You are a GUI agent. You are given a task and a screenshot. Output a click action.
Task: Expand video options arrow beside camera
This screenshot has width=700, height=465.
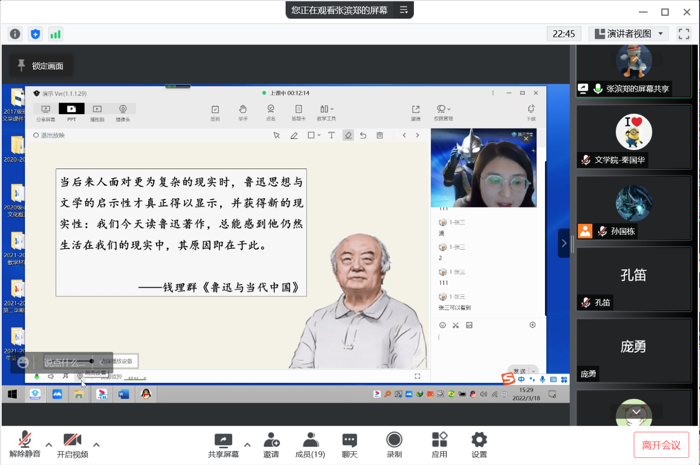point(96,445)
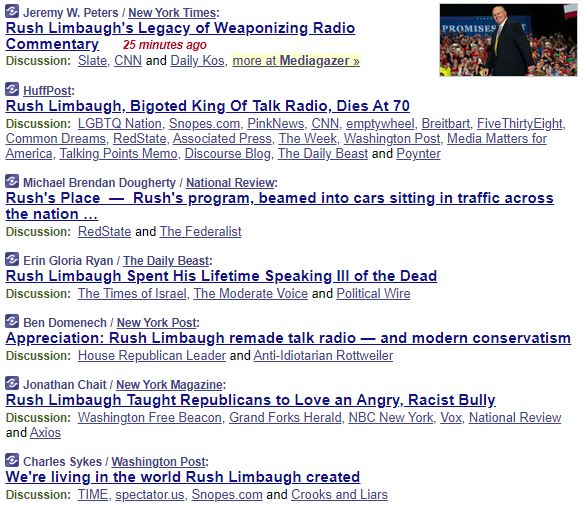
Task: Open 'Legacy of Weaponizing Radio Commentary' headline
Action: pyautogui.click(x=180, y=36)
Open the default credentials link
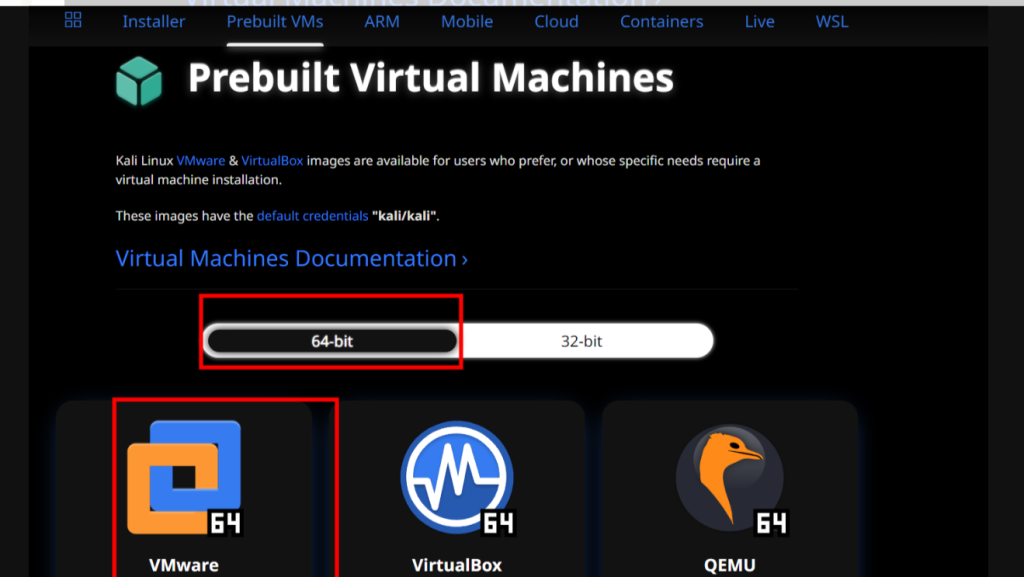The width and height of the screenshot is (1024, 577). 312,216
* * *
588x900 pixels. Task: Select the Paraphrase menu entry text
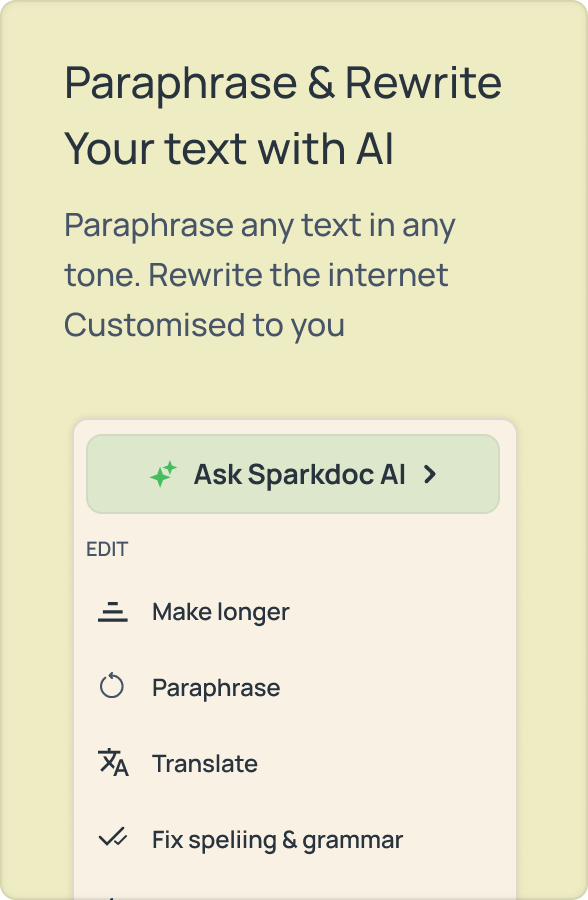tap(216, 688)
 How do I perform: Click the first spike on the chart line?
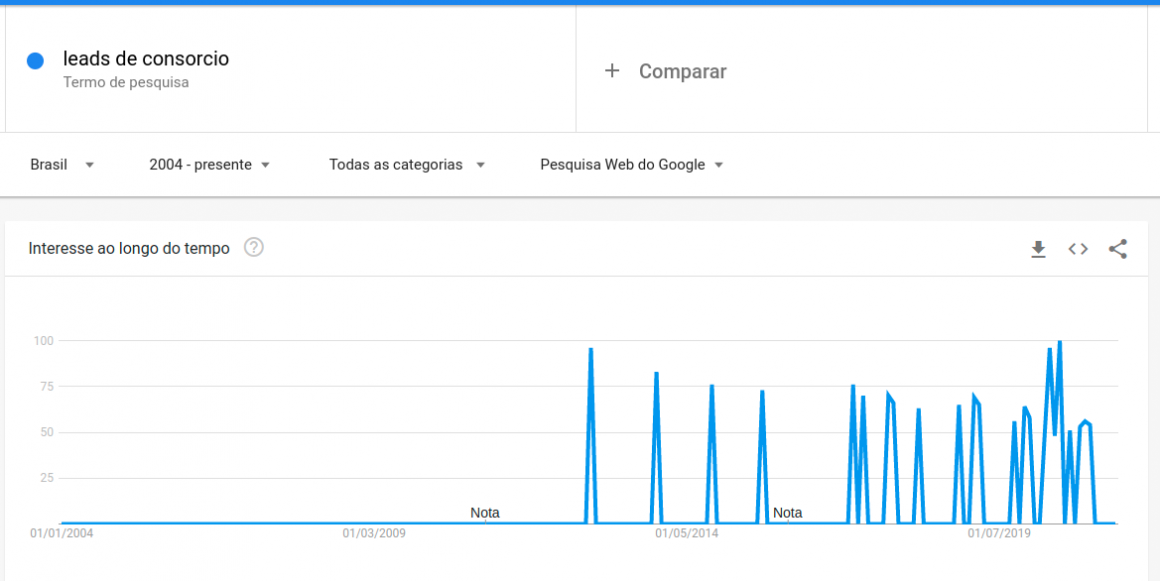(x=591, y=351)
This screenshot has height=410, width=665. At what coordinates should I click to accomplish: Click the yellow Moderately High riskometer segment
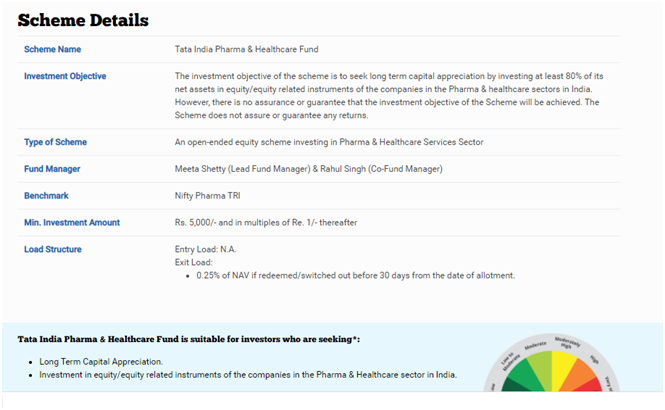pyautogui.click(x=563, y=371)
* * *
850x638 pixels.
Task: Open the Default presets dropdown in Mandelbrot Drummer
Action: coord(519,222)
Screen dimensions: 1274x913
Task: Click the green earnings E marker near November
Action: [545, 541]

YOUR INSTRUCTIONS ▸
When you reach the line holding "You are a GUI" in the records above, begin reproducing exactly, stop after the line holding "Task: Expand video", and output nothing else.

SOLVED EXERCISE ▸
You are a GUI agent. You are given a task and a screenshot. Output a click action.
Task: Expand video options arrow beside camera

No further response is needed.